Managing dynamic device naming
Richard Gooch beat the rush and started worrying about this problem some years ago; the result was devfs. The devfs code has been in the mainline kernel since the 2.3 days, but it is not heavily used. It puts naming policy firmly in the kernel itself (you get /dev/disc whether you like it or not), and it solves persistent permissions issues by way of a deamon process and a "make a tarball at shutdown" technique that strikes some as inelegant. Some kernel developers have also made a longstanding hobby of complaining about the quality of the devfs code.
The end result is that there would seem to be an opening for a different approach. One alternative began to come into focus this week with the release of udev 0.1. udev is an effort by Greg Kroah-Hartman (and others) to push the device naming issue completely into user space, with the result that the kernel hackers would be free to go off and argue about something else.
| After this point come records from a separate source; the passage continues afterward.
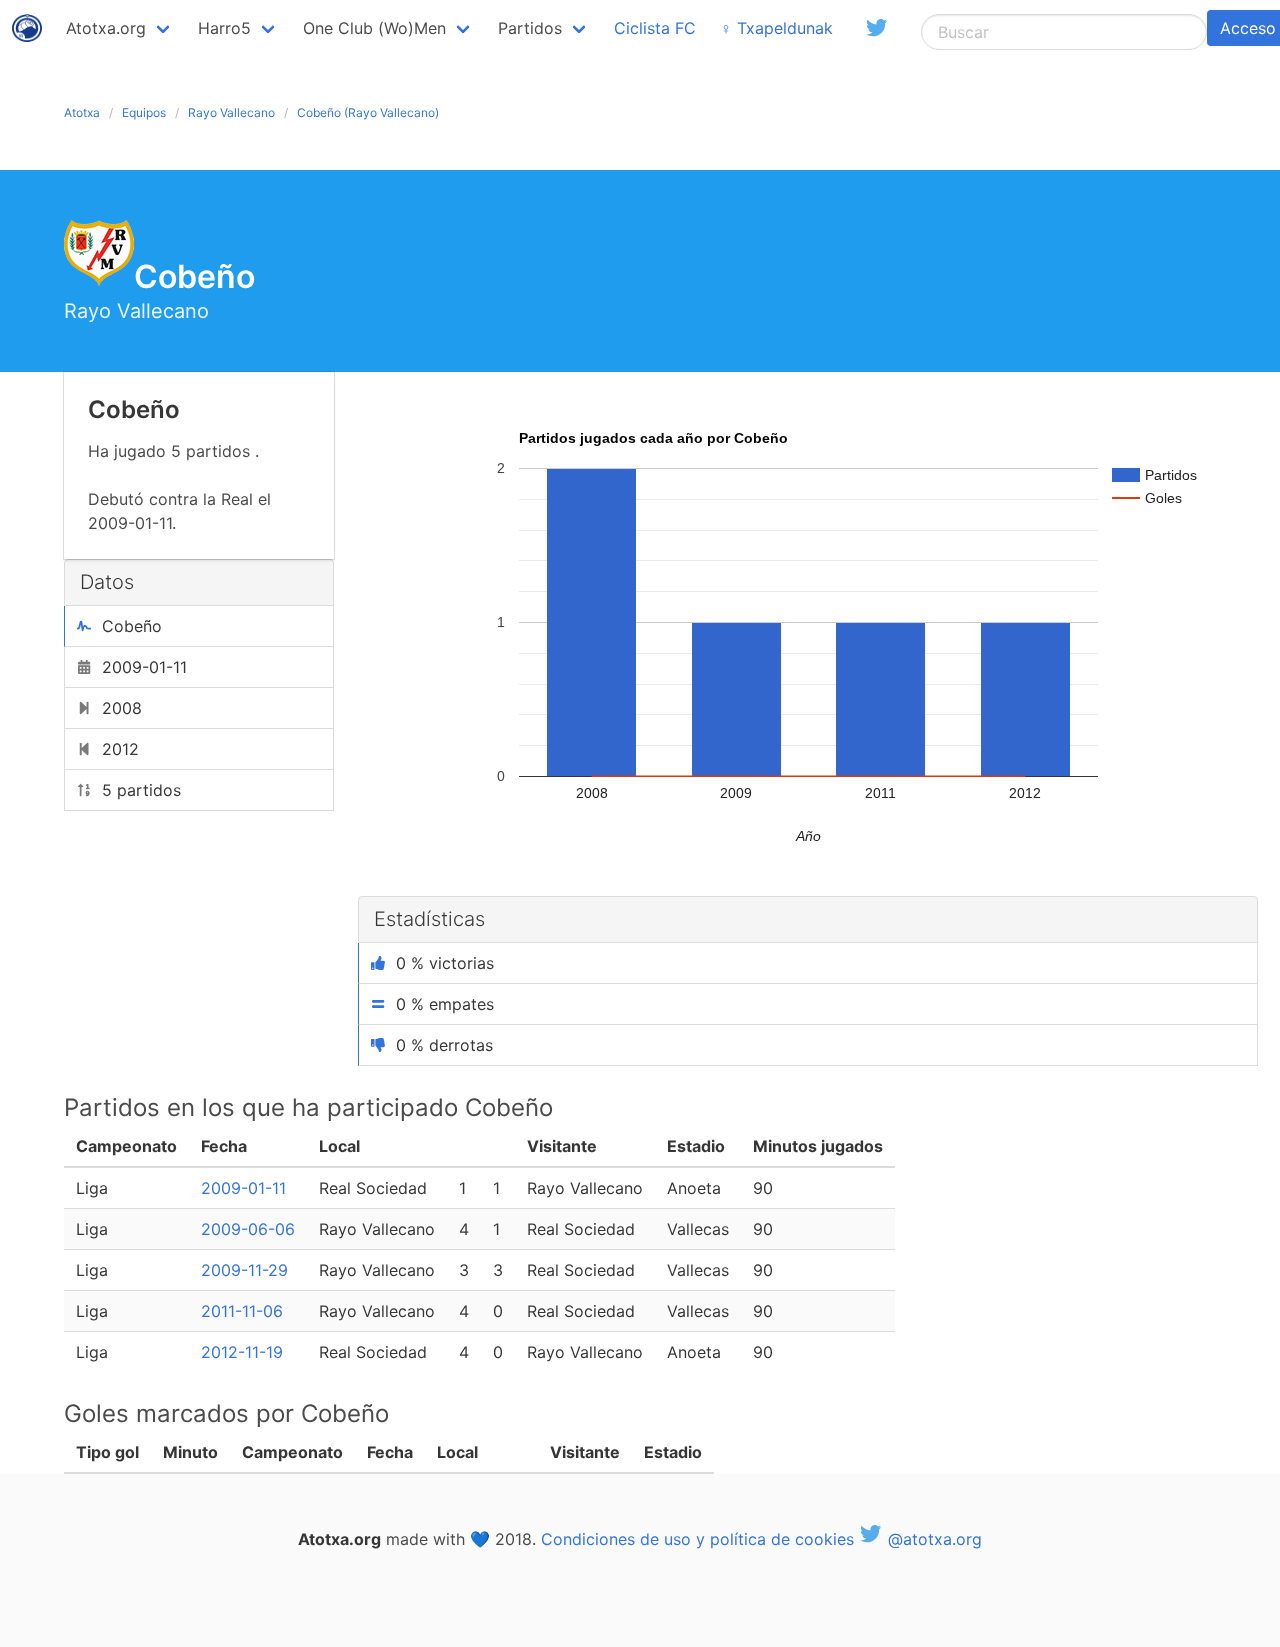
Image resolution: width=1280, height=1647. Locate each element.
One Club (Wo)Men (374, 28)
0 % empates (445, 1004)
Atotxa (82, 112)
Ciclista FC (655, 28)
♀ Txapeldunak (776, 28)
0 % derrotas (444, 1045)
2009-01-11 (243, 1188)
The current udev implementation is a minimal demonstration of the concept, but the longer-term vision calls for three distinct components:
- "namedev" is a subsystem which has the job of coming up with useful
names for devices. It could make use of whatever information is
available: device numbers, hardware ID numbers, filesystem labels,
etc.; it would then apply the site's particular policy to produce a
suitable name. On simple systems, a simple flat file (or hardcoded
names) would suffice; the 4000-disk monster system could dedicate one
drive to a relational database for device naming.
- "libsysfs" would provide a common API for obtaining information about
devices from sysfs.
- "udev" is a separate application which is run in response to hotplug events; it uses the above two modules to gather the information it needs, then creates or removes device nodes as appropriate.
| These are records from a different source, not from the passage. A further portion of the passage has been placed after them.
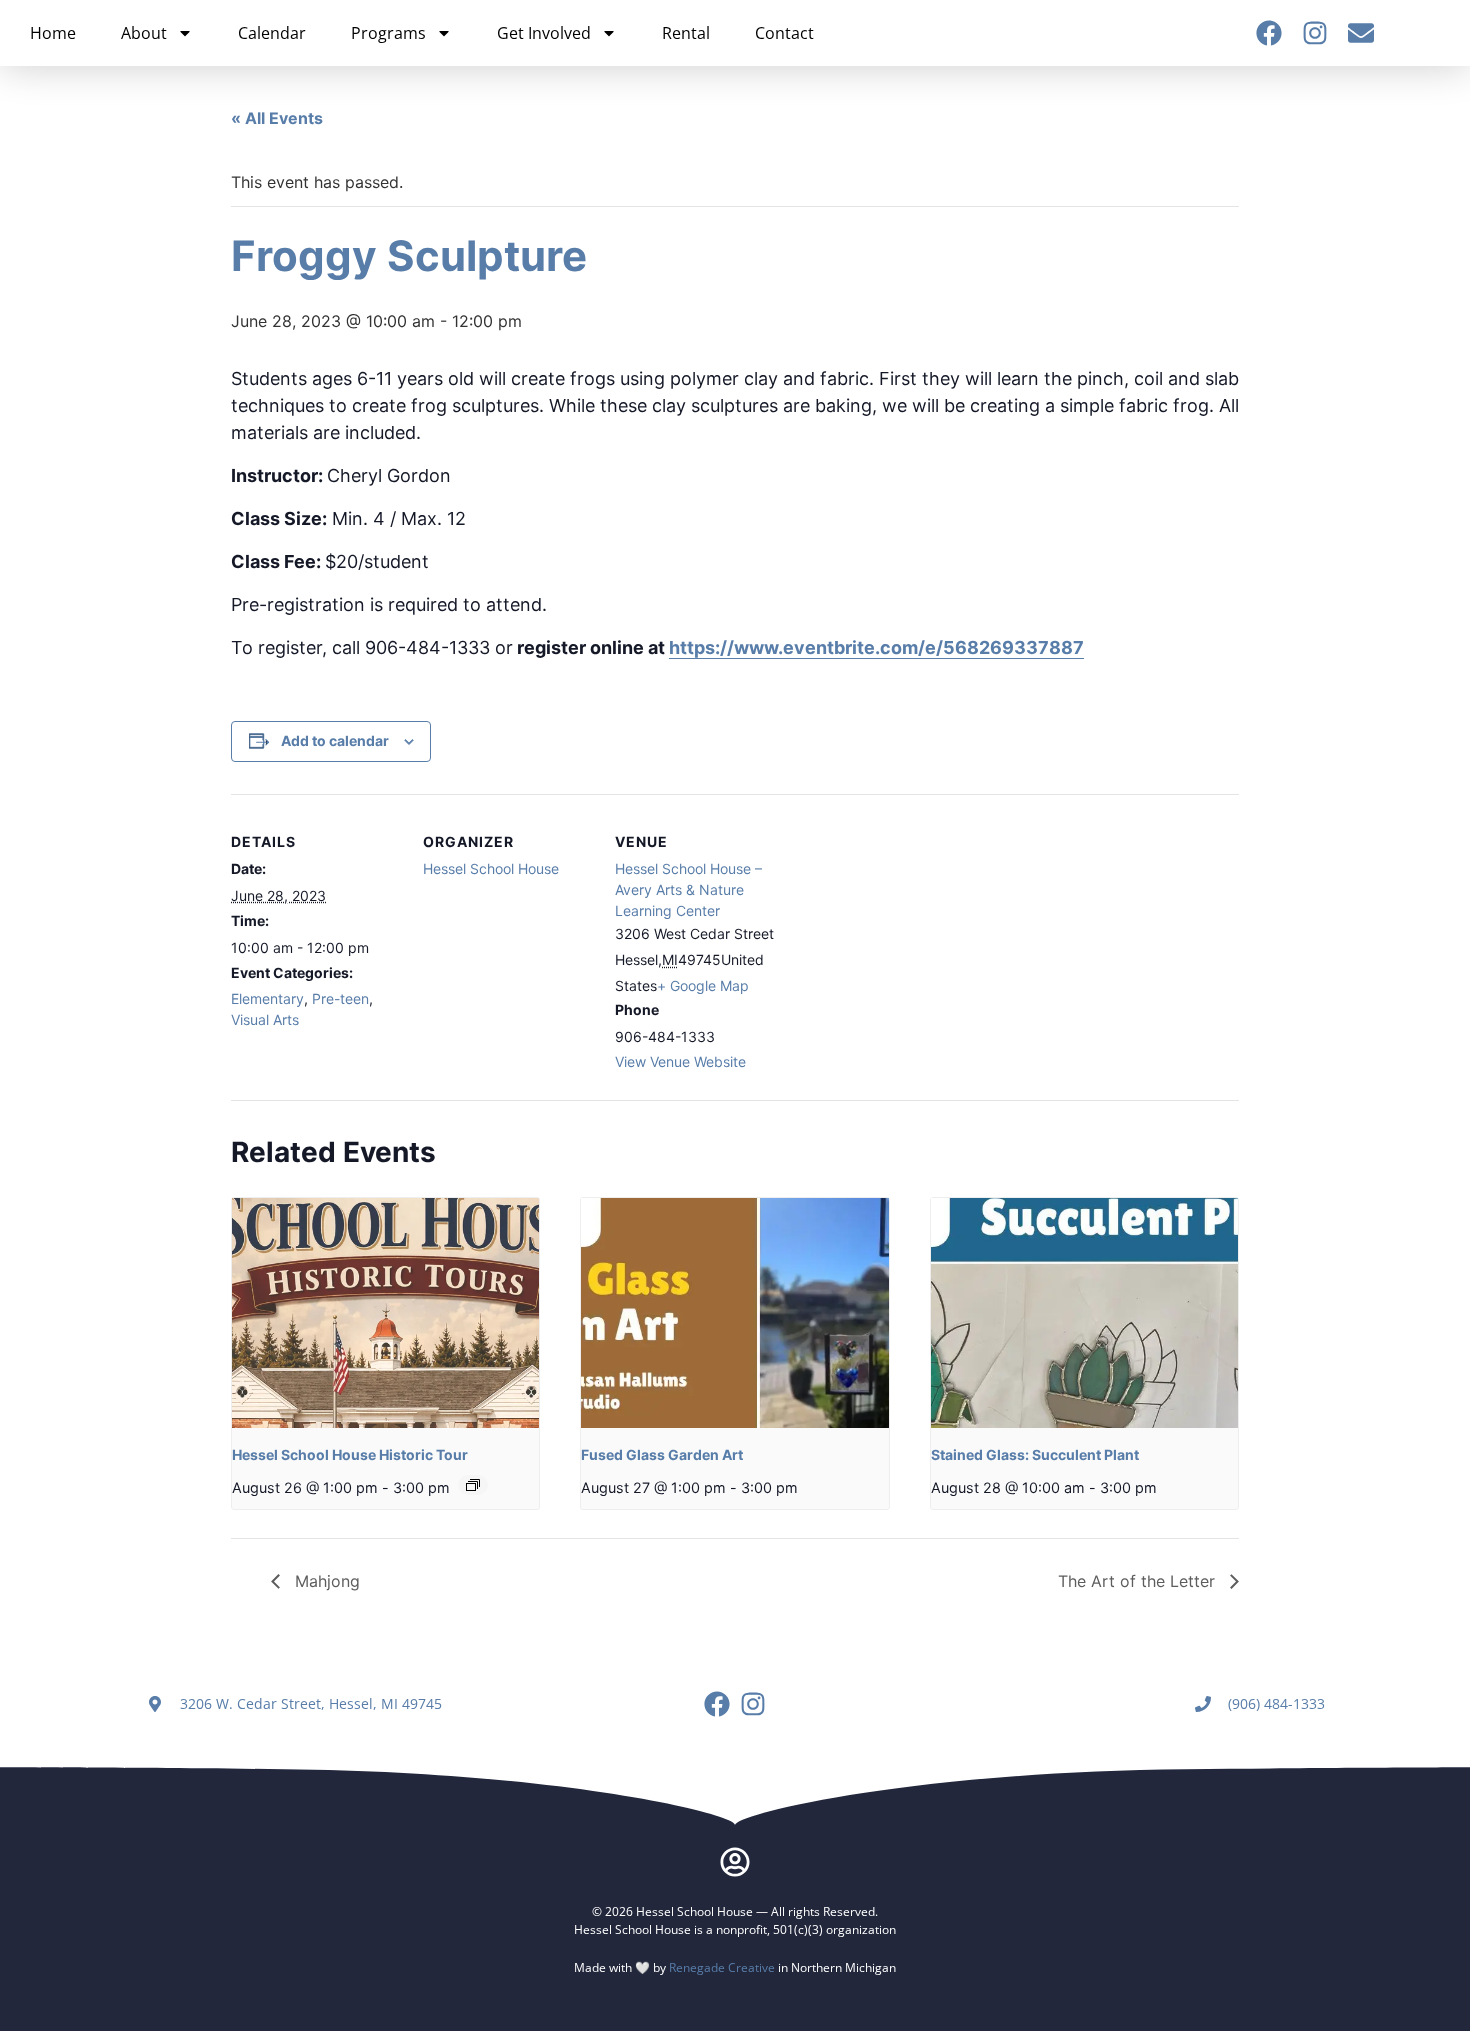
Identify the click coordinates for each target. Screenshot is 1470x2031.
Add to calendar (335, 740)
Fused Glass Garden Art (662, 1454)
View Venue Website (680, 1061)
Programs (388, 33)
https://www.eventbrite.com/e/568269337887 (876, 647)
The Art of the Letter (1139, 1581)
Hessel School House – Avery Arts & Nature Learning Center (688, 889)
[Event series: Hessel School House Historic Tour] (473, 1485)
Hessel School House (491, 868)
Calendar (272, 33)
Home (53, 33)
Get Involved (544, 33)
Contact (784, 33)
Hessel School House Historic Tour (350, 1454)
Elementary (267, 998)
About (144, 33)
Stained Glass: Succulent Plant (1035, 1454)
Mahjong (325, 1581)
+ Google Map (703, 985)
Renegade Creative (722, 1967)
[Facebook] (1269, 33)
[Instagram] (1315, 33)
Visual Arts (265, 1019)
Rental (686, 33)
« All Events (277, 118)
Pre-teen (340, 998)
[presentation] (385, 1313)
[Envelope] (1361, 33)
In the current release, everything is bundled together into a single "udev" binary. It requires a series of patches on top of 2.5.67 to create hotplug events when kobjects are registered (these patches have been merged into Linus's BitKeeper repository, and thus will be unnecessary for 2.5.68 and later kernels), and, even then, can only work with devices which export their device number via sysfs. Still, your editor had no trouble making it work on his sacrificial system. Loading the simple block driver from the driver porting series caused a set of block device nodes to be created in /udev - with no changes to the driver required. The basic idea works.
A lot of work remains to be done before udev is ready for prime time, however. Some of the issues needing resolution are:
- Robust management of device events. The current hotplug mechanism
creates a separate process for each event, each of which runs whatever
program has been designated to handle those events. Among other
things, this mechanism has race conditions; if a device is quickly
attached and removed, the unplug event could end up being processed
first. Attaching a large disk array could create an "event storm"
that threatens to overwhelm the system. So there is a fair amount of
interest in serializing events, but little agreement on how that
should be done.
- A related issue is that multiple programs may want to receive hotplug
events. One might load a driver, another runs udev, yet another
mounts partitions on a newly-attached disk, etc. Possible solutions
here include using Greg's /sbin/hotplug
multiplexor, distributing events in user space with D-BUS, or
distributing them in the kernel via a new
event interface.
- How desirable is per-site device naming policy anyway? A world where each distribution, if not each installation, has its own device naming scheme does not look like an improvement to a lot of people. Vendors cringe at trying to support that sort of setup. So there is a need for some sort of common policy. The Linux Standard Base decrees that the LANANA devices.txt file is the definitive authority for standard device names, which is a start. But there is a strong desire for more flexible and generic naming (all disks under /dev/disk, for example, with no distinction between SCSI and IDE drives); the device list will probably have to be revised to fit the dynamic, very large systems of the future.
All of these issues should be solvable, of course, and the fact that they
are being discussed indicates that people are getting serious about solving
the problems. The 2.6 kernel will probably go out with the larger
dev_t and, perhaps, some hooks for udev-like programs. Things
could get more interesting once the 2.7 development series opens up,
however.